Ce combat pour les biens communs et leur gratuité se développe sur tous les continents. Son parangon reste la guerre de l’eau à Cochabamba, en Bolivie, où une insurrection sociale est parvenue à s’opposer à la privatisation et a marqué le début, en avril 2000, du cycle de manifestations qui conduiront Evo Morales à la Présidence de la République. Nous pouvons avec la DIA démonétarisée mettre la question des « communs » au cœur de notre combat.
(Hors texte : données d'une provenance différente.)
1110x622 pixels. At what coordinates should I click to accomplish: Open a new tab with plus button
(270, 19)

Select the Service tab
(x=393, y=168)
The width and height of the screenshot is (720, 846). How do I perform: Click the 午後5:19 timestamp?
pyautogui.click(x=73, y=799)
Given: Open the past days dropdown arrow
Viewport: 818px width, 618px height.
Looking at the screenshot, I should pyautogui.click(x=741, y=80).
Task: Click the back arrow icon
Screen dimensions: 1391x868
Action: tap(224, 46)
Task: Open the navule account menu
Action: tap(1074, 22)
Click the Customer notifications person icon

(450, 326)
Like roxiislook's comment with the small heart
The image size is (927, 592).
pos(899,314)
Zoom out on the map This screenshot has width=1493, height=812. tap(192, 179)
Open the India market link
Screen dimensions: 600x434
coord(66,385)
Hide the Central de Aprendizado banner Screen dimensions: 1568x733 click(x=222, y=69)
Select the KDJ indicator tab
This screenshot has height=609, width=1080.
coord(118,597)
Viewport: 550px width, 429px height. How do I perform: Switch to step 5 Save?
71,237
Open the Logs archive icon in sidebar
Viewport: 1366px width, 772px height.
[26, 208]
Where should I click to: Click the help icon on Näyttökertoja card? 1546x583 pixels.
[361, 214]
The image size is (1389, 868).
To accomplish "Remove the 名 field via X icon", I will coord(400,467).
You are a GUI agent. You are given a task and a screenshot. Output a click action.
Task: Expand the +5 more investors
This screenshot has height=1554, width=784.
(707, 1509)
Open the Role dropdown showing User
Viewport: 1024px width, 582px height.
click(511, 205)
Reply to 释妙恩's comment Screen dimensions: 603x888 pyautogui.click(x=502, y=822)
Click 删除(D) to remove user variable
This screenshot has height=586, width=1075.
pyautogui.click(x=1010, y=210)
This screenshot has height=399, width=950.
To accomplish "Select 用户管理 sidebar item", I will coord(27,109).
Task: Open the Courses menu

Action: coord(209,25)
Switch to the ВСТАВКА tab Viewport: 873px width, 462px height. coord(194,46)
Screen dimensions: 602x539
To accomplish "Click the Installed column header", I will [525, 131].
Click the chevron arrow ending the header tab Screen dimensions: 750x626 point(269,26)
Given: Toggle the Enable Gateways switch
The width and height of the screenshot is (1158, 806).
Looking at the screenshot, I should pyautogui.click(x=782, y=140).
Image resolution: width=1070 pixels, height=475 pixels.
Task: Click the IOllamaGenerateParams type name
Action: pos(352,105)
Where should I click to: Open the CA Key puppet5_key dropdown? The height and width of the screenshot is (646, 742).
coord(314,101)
« Commune » est un mot latin composé de deux racines, cum qui signifie « avec » et munus qui veut dire « don ». Commun se rapporte donc au don par lequel on est lié aux autres du fait même de l'avoir reçu, avec et comme les autres. Le commun n'est donc pas un ensemble de biens qui n'appartiendrait à personne et que tout un chacun pourrait utiliser librement. Il ne faut pas confondre le commun avec ce que le droit romain qualifiait de res nullius (la chose sans maître). Le commun est un don qui oblige à rendre donc il est avant tout une relation. Ce qui signifie qu’il n'y a pas de biens communs en soi (comme l’eau ou l’éducation) donc que notre combat doit être de convaincre tous ceux qui se contentent de vouloir l’eau vitale gratuite, qu’il faut aller beaucoup plus loin dans ce domaine, que c’est nécessaire écologiquement, socialement, culturellement, politiquement, anthropologiquement. Le danger de la conception restrictive en vogue au sein de l’altermondialisme est en effet de faire des « communs » une simple exception aux biens marchands. Si on peut imaginer de commencer par la gratuité de l’eau vitale ou celle des transports en commun urbains, il s’agit bien de poursuivre ce mouvement au-delà de ce qui est strictement vital. Ainsi en lançant en Janvier 2009, l’appel pour des « produits de haute nécessité », Patrick Chamoiseau, Edouard Glissant et autres poètes et militants des Antilles fondaient ce qui allait devenir une poétique de l’existence qui n’est pas sans rappeler le mouvement pour le Buen-Vivir. Si un revenu garanti universel, inconditionnel et au maximum démonétarisé est une des conditions du socialisme de la décroissance, du socialisme gourmand dont je rêve, cela signifie qu’il ne s’agit nullement de partager des biens vitaux (même si cela est nécessaire). Il s’agit donc d’inventer un nouveau socialisme qui ne soit plus celui de la misère que dénonçait Marx mais pas davantage cette mauvaise copie du productivisme que fut le socialisme réel. Je crois enfin que nous devons soutenir avec force le principe de l’inconditionnalité pour ne pas risquer de réintroduire en contrebande une vision trop économique du monde/ de la vie. Le fameux donner/accepter/rendre concerne le domaine des ressources nécessairement rares mais il ne peut régir celui des relations inépuisables qui fondent l’humanité en chacun de  nous.

 

Ces questions sont d’autant plus importantes que certains courants de la décroissance sont portés vers une approche néo-malthusienne.  Il ne s’agit pas (principalement) de partager parce qu’il y a peu (le fameux « on va manquer ») mais parce que le partage est du côté de la jouissance d’être, seul principe anthropologique que nous pouvons opposer à la jouissance d’avoir (in Paul Aries, le socialisme gourmand, La Découverte, mars 2012). Notre choix de construire des « communs » est donc d’abord l’affirmation de la primauté du don, mais d’un don libéré de la contrainte de rendre. Je préfère parler d’un don sans retour, d’un don de pure générosité, de pure frivolité, un don qui nous renvoie davantage aux stratégies d’embellissement y compris dans le règne animal qu’à de sombres calculs d’apothicaires, un don qui permette d’imaginer une intention gratuite, bref de l’amour.